The Indian Journal of Urology authors added that analyzing expression profiles of high mobility group proteins HMGA1 and HMGA2 can help differentiate between testicular cancer types, as may SOX proteins.

When it comes to prognostication, potential predictors of metastatic spread in stage 1 NSGCT include vascular invasion, lymphovascular invasion, “predominantly embryonal carcinoma histology, the presence of undifferentiated cells, and the absence of yolk sac elements in the primary tumor,” those authors stated. In seminomas, predictors of aggressive disease might include CDK10, p53, MIB-1, and serum cell-free circulating mitochondrial DNA, they wrote, adding that tumor size and rete testis invasion can help predict relapse.

Tumors likely to demonstrate resistance to cisplatin may contain a defect that has resulted in a microsatellite instability, the guideline added, and a defect in caspase-9 function may also affect treatment sensitivity and resistance.

There are a number of ways to apply this knowledge of biomarkers in clinical practice, the guideline suggests.

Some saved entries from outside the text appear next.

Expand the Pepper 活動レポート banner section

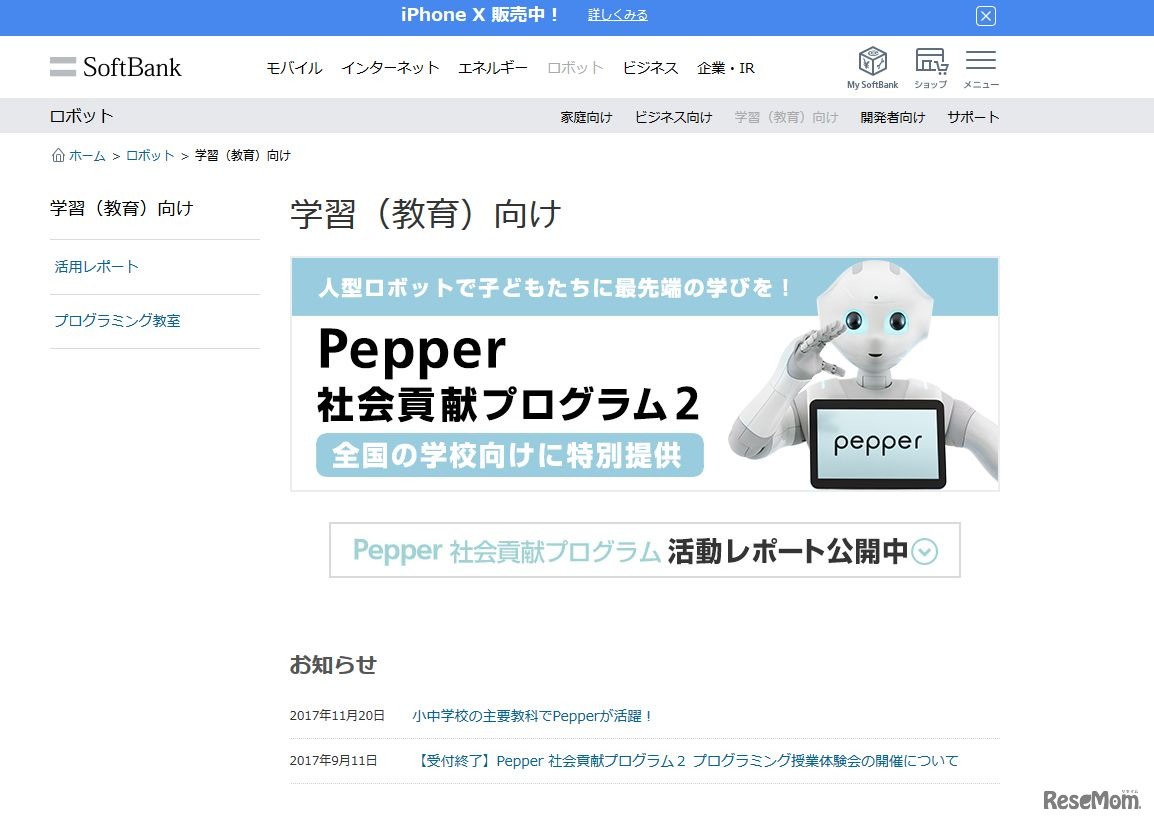[x=645, y=550]
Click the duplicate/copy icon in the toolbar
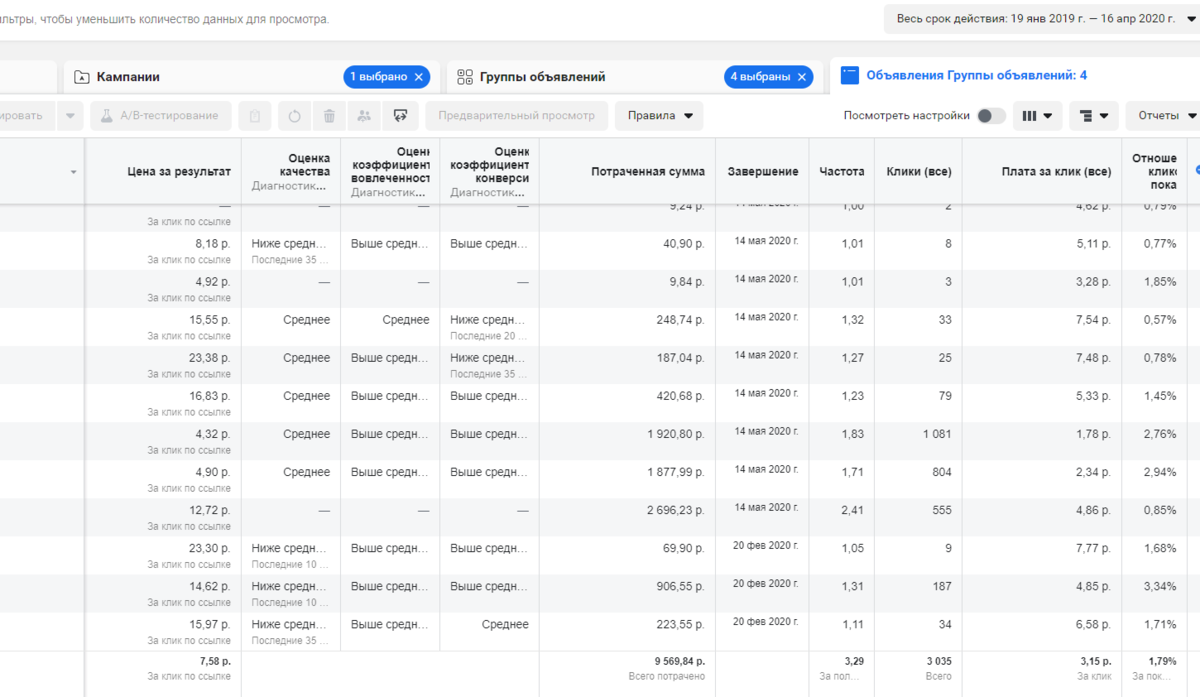 coord(255,116)
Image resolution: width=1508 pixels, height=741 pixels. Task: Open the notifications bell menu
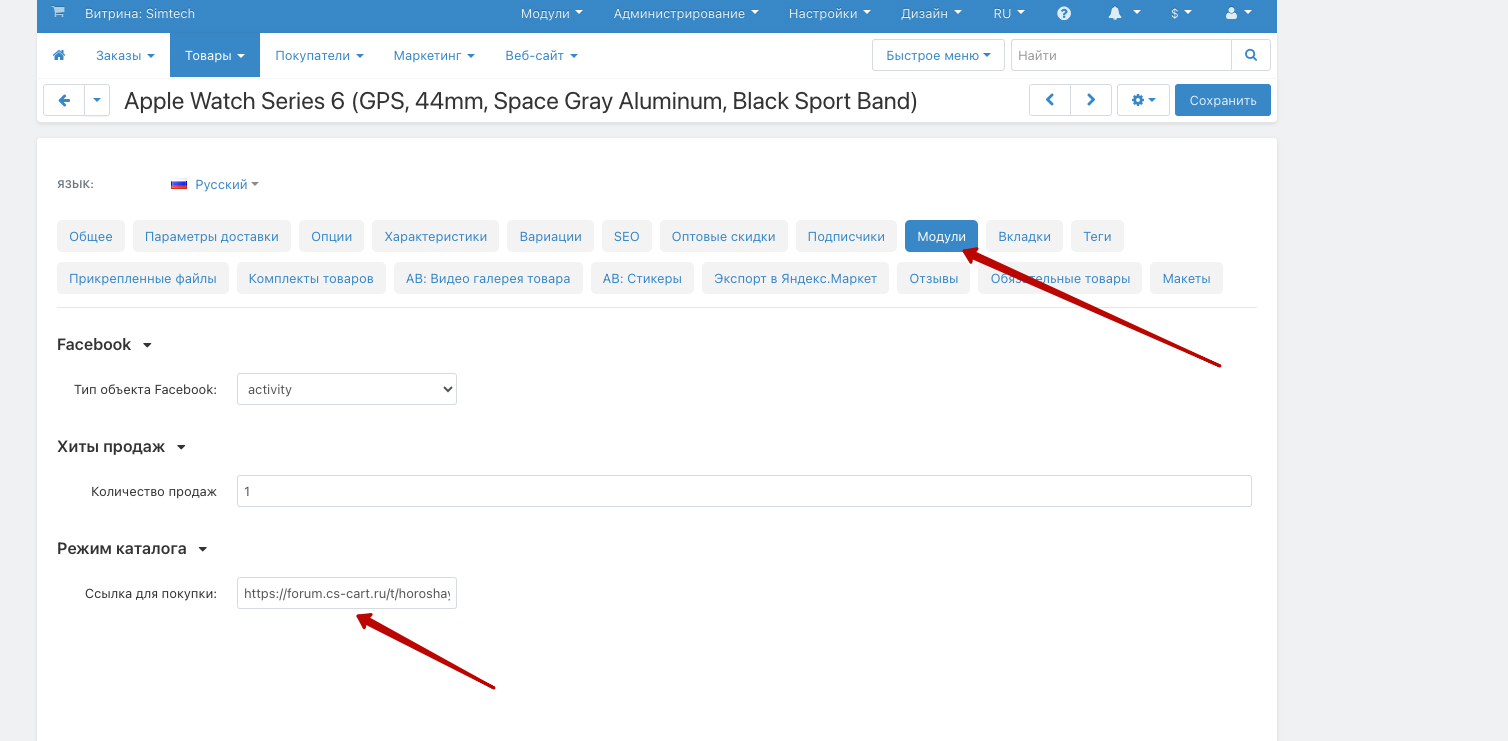pyautogui.click(x=1123, y=14)
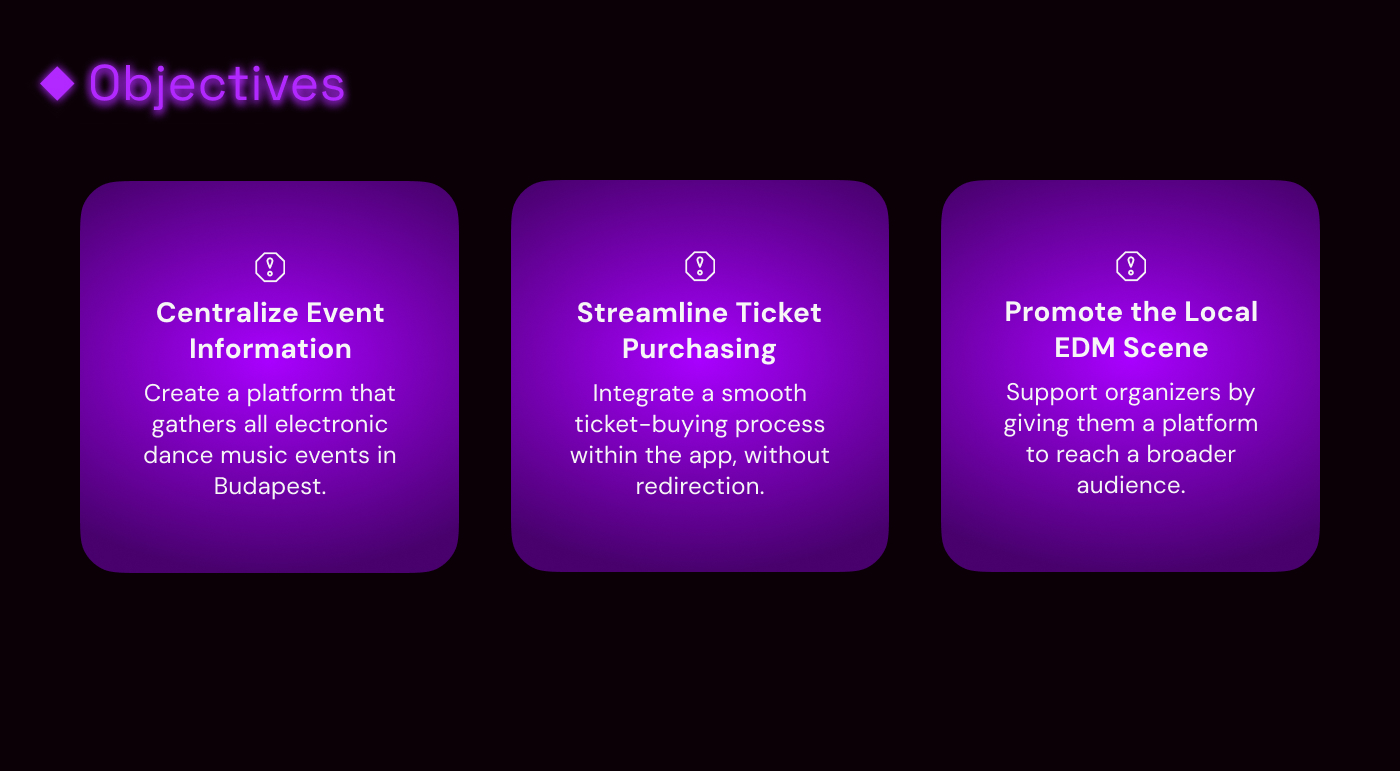This screenshot has height=771, width=1400.
Task: Click the word 'redirection.' in the middle card
Action: (700, 486)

In the diagnosis stage, physicians can consider the levels of the three gold-standard biomarkers. HCG tends to remain below 300 U/L in seminoma patients but can rise above 1000 U/L in NSGCT, particularly in choriocarcinoma. LDH is elevated in about half of patients with either seminoma or NSGCT. And elevated AFT can lead to the reclassification of a tumor from seminoma to NSGCT, the document states. Higher elevations of any of those three serum markers typically indicates a worse prognosis, and can affect treatment choices, the guideline authors added.

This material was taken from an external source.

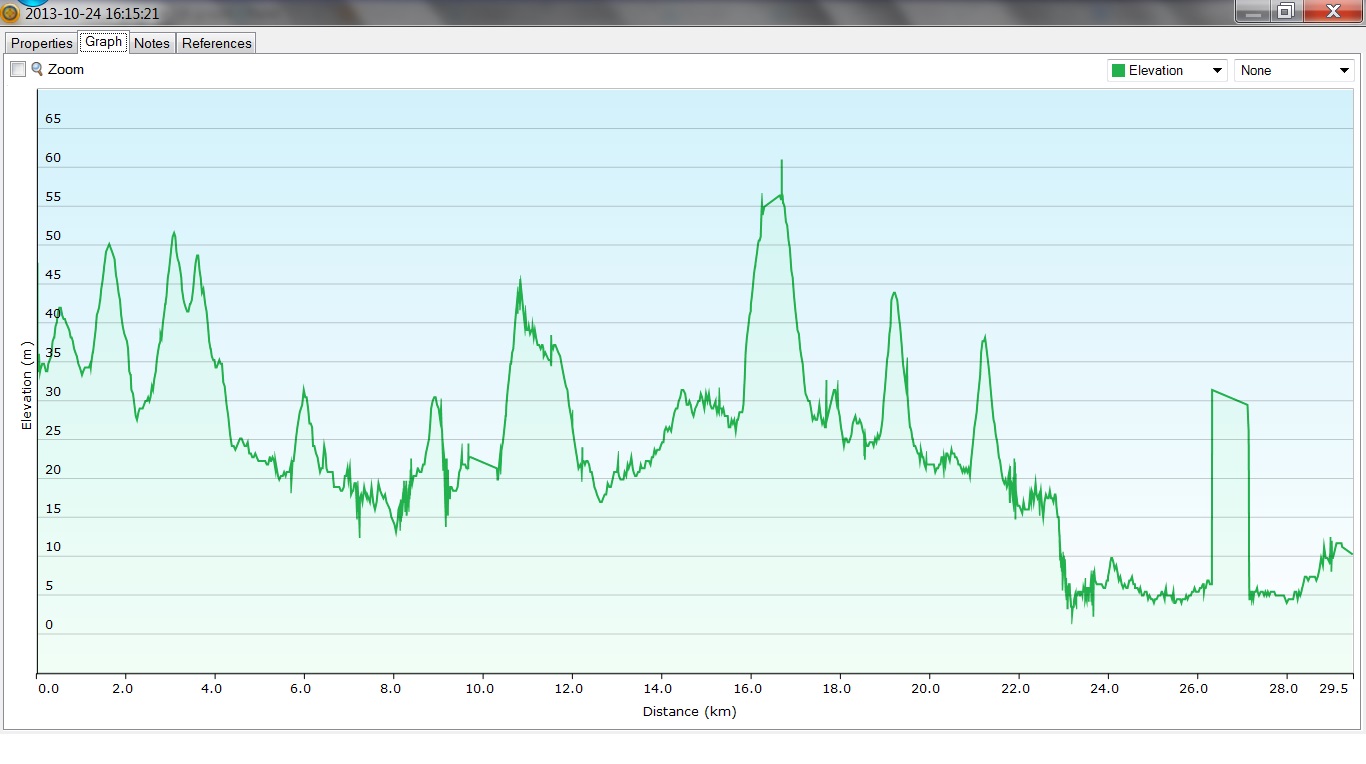Click the round app icon in title bar
This screenshot has height=764, width=1366.
(10, 14)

Since tumors classified as pure embryonal carcinoma are most likely to lead to early metastatic disease, determining the prognosis for patients with this condition is important, and there is evidence that “a pattern with high Ki67, low apoptosis, and low p53 is associated with better survival than other patterns,” the guideline states. “If these results can be confirmed, this could provide a tool for more precise tailoring of therapy.”

Since therapies for testicular cancer are so effective already, another useful focus for novel tests or assays would be to guide in the reduction of treatment toxicity for patients, Rini added.

Currently, he said, “there are none that we use clinically to determine which drugs to use.”

References

  1. Effective Health Care Program. Emerging approaches to diagnosis and treatment of non-muscle-invasive bladder cancer. US Department of Health & Human Services website. http://effectivehealthcare.ahrq.gov/index.cfm/search-for-guides-reviews-and-reports/?productid=1941&pageaction=displayproduct. Published July 21, 2104. Accessed September 24, 2014.
  2. Center for Devices and Radiological Health. Nucleic acid based tests. FDA website. http://www.fda.gov/MedicalDevices/ProductsandMedicalProcedures/InVitroDiagnostics/ucm330711.htm. Updated June 17, 2014. Accessed September 24, 2014.
  3. Vaishampayan I. Prediction of response or survival in kidney cancer: the crystal ball of biomarkers. Website of the 2015 Genitourinary Cancers Symposium. http://gucasym.org/prediction-response-or-survival-kidney-cancer-crystal-ball-biomarkers. Accessed September 24, 2014.
  4. Vaishampayan UN, Sethi S, Chen W, et al. Multiplexed tissue protein assay to predict patient response to targeted therapy in advanced renal cell carcinoma. J Clin Oncol. 2013;31(suppl 6; abstr 382).
  5. Stenman U-H, Lamerz R, Looijenga LH, Bosl GJ. National Academy of Clinical Biochemistry guidelines for the use of tumor markers in testicular cancer. Clin Chem. 2008;54(12):e11-79.
  6. Leman ES, Gonzalgo ML. Prognostic features and markers for testicular cancer management. Indian J Urol. 2010;26(1):76-81.